Neolitik Çağ'da Çatalhöyük'te Yaşam
NEOLİTİK YERLEŞİM YERİ, Çatalhöyük’te günlük yaşam, nasıldı?
Bununla ilgili yaptığım araştırma ve gözlemlerimi anlatacağım.
Geniş düz bir arazide verimli toprakların ortasında insanlık tarihinin bilinen ilk kentlerinden birisi vardı. Bunun adı Çatalhöyük’tü.
Bugünkü Konya şehrinin 52 km. güneydoğusunda, Hasandağı'nın yaklaşık olarak 136 kilometre uzağında, Konya Ovası'na hakim bir yerde kurulmuş bir şehir, Çatalhöyük.
Çatalhöyük, bugün Konya'nın Çumra ilçesine bağlı Küçükköy yakınlarında, milattan önce 7000 yıllarından itibaren Cilalı Taş Devri ve Bakır Çağı'nda yerleşim yeri olarak kullanılmış. Yapılan kazılarda arkeolojik kalıntıları bulunmuş. Çatalhöyük doğu ve batı yönlerinde, yan yana iki höyükten oluşmaktadır.
Günümüzden yaklaşık dokuz bin yıl önce, Çatalhöyük’te yaşadığınızı düşünün. Çatalhöyük, yerleşik yaşamın ilk örneklerindendi. Yerleşik bir hayat sürmeye başlamışlardı. Özel mülkiyet doğmuş ve tarım yapmada oldukça ileri gitmişlerdi. Bu yerleşim yeri, nüfus bakımından çok kalabalıktı.
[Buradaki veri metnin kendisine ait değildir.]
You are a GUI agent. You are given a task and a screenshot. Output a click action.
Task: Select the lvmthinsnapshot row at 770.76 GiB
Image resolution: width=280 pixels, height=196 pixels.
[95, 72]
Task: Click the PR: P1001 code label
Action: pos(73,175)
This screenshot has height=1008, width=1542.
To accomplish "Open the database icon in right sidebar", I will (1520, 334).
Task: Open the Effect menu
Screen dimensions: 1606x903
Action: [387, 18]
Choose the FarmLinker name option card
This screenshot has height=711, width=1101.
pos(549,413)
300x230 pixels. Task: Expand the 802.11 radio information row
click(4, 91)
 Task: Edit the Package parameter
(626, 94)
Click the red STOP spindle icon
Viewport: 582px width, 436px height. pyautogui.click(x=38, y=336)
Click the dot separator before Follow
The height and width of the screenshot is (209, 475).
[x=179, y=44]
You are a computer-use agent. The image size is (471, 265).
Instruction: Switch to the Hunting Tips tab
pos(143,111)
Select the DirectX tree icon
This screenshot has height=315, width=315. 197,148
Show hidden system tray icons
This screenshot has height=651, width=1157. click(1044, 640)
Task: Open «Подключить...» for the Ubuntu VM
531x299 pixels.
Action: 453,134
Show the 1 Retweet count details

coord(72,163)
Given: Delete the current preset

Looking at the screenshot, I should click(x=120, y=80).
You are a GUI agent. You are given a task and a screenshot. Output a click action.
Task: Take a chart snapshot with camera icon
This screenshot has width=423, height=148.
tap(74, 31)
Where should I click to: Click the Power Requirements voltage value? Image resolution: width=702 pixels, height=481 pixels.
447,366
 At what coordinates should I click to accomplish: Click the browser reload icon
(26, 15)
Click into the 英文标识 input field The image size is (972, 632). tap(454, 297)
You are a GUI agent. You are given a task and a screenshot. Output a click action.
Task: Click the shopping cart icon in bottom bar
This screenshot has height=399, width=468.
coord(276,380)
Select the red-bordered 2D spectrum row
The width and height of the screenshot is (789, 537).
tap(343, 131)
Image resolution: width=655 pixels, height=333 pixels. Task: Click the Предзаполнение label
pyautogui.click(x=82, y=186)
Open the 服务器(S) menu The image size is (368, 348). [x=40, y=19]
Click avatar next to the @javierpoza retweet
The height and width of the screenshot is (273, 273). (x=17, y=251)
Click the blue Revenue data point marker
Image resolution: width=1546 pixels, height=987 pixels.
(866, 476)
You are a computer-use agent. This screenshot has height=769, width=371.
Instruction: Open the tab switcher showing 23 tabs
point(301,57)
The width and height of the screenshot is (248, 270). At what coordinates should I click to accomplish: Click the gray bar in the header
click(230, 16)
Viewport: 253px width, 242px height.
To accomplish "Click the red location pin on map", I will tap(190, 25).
Çatalhöyük kentinde evler birbirine bitişik, yan yanaydı ve sokak neredeyse yoktu. Evlerin kapısı yoktu ve evin giriş kapısı evin üstündeki damda yer alan bacadan giriş yapılmaktaydı.
Önce merdivenle evin damına çıkan insanlar, bu şekilde damdaki kapıdan girdikten sonra, merdivenle aşağı inerek odaya giriş yaparlardı. Halk geçimini tarım ve hayvancılıkla sağlamaktaydı. Aynı zamanda avcılıkta ustalaşan yetenekli kimseler de vardı. Tarım devrimiyle birlikte toprağı ekip biçmesini biliyorlardı.
Buğday, arpa ve yulaf gibi bitkileri yetiştirmeyi öğrenmişlerdi.
Aynı zamanda evcil hayvanları da vardı ve bunları evlerinin yakınlarında besliyorlardı. Keçi ve koyun yetiştirip bunlarla beslenirlerdi. Her hanede aile sayısı aşağı yukarı beş on kişiden oluşmaktaydı.
Yaşadıkları evler genellikle bir ana oda, bir de yiyecek depolama yeri olarak kullandıkları yan odadan oluşurdu. Sabah erkenden tarlaya gider, tarlada çalışır, öğle vakti sıcaklığın iyice arttığı zamanda ise evlerine gelir, yemeklerini yer ve evin ana odasında biraz uyuyup öğle uykusu çekerlerdi. Vakitlerini, çoğunlukla ana odada geçirir, yemeklerini burada yer, sonra karşılıklı sohbet yaparlardı.
Akşam serinliğinin başladığı vakitte damın üzerine çıkar, oradan Güneş’in batışını seyreder ve karanlık iyice çöktüyünde yıldızların altında sohbet etmeyi seviyorlardı. Ay ışığı altında sohbet etmenin tadı ise onlar için, bambaşka bir duyguydu. Güneşin batışından iki iki buçuk saat sonra, yıldızları seyrederek uykuya dalmaktan hoşlanır, sabahın erken sahatinde Güneş doğmadan uyanır sabah serinliğinde tarladaki işlerini yapmaya giderlerdi.
Kaybettikleri yakın akrabalarını sohbet ettikleri odalarının içine gömerlerdi. Ahiret inançları vardı ve ölünün ruhunun aileyi koruduğuna inanırlardı. Bu nedenle ölen yakın akrabalarını odanın içine gömmüşler.
Zanaat ve sanat hayatlarının önemli bir parçasıydı. Çanak çömlek gibi yaptıkları araç ve gereçleri ihtiyaçlarına göre her geçen gün geliştirmişler, yeni eşyalar tasarlayabiliyorlardı.
Çanak çömlek yapımı için belirli günlerde herkes çanağını getirir, üst üste dizerek orkatlaşa ateşte pişirerip kızartarak çanak çömleklerini yaparlardı.
Zihinlerinde tasarladıkları sanat zevklerini ihmal etmeyip bunları çanak çömleklere nakşetmişler. Hatta evlerinin duvarlarına resimler bile yapmışlardı. Çatalhöyük insanları, refah ve zenginliklerini borçlu olduklarını düşündükleri verimli toprakları, anaları gibi görmüşler.
Beslenmelerini ve geçinmelerini sağladıkları tarım faaliyetlerinde kadınların önemli rolü vardı.Bu nedenle kadınlar, onlar için çok değerliydi. Kadınlarına önem vermişlerdi.